TO DO: Using the passage on the opening of Philadelphia's Northeast high school, mark each statement yes or no and quote the exact words of the text that decide it: (a) The school opened on a November afternoon in 1905. (b) The building was made mainly of brick. (c) The forge room was on the third floor.

SELECTED EXTRACT:
▼
It is a free school system, it knows no distinction of rich and poor . . . it throws open its doors and spreads the table of its bounty for all the children of the state. Education, then, beyond all other devices of human origin, is the equalizer of the conditions of men, the great balance wheel of the social machinery.

—Horace Mann, Secretary of Education, Massachusetts, 1837—1848

O
n a blustery November afternoon in 1905, in a working-class Philadelphia neighborhood, dignitaries rode trains into Broad Street Station to witness the opening of one of the first public high schools in the nation. U.S. President Woodrow Wilson, then head of Princeton University, led a procession of bigwigs including Pennsylvania Governor Samuel Whitaker Pennypacker and the CEOs of railroad companies, transatlantic steamship concerns, and carpet mills—business luminaries of the great Iron Age—to the corner of Eighth and Lehigh avenues.

Inside the auditorium of the new school, called the Northeast, distinguished guests took the podium in top hats and canes and declared the school a symbol of democracy, freedom, and equal opportunity, all distinctively American virtues. The major newspaper of the day splayed the event across the front page: A FREE HIGH SCHOOL FOR WORKING CLASS BOYS? This high school was headline news.

“We want men of capacity who are able to turn their hands to anything. This capacity is one characteristic of real Americanism,” Woodrow Wilson said at the opening ceremony. “Benjamin Franklin was such a man as this, who would invent such practical things as an improved pump on the one hand and establish the Philadelphia Philosophical Society on the other. The distinct note of Americanism is fitness for anything—adaptability to the age, to its thought, its action and its utterance.”

Designed by famed architect Lloyd Titus, the brand-new Northeast stood a full city block in length, a towering school of limestone and silver granite, with a black iron gate ringing the grounds and a battlemented center turret flanked by projecting gable ends that reached one hundred feet from the ground into the sky. The three-story structure had transom panels and gargoyles leaping from the cornices. Two stone lions guarded the front four steps leading up to the entranceway. The $400,000 construction cost was unprecedented at a time when most grammar schools were housed in churches, homes, and abandoned farmhouses. The school's focus was vocational training. It had a large manual training department, with a forge room in the basement and a wood-turning room on the third floor. The principal, Dr. Andrew J. Morrison, made it known that each boy would have his own forge and anvil. Powering electricity through the building were two Corliss engines the design of which the boys were to study. The building dominated Lehigh Avenue like a medieval castle built in the imposing style of a traditional English boarding school.
▲
DATA BLOCK:
▼
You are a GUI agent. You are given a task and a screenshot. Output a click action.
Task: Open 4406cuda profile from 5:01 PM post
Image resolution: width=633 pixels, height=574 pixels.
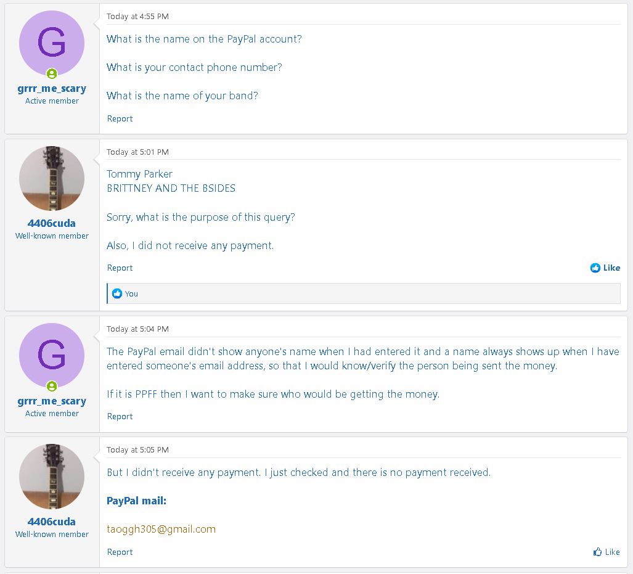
▲
FULL RESPONSE:
(a) Yes: "a blustery November afternoon in 1905"
(b) No: "a towering school of limestone and silver granite"
(c) No: "a forge room in the basement"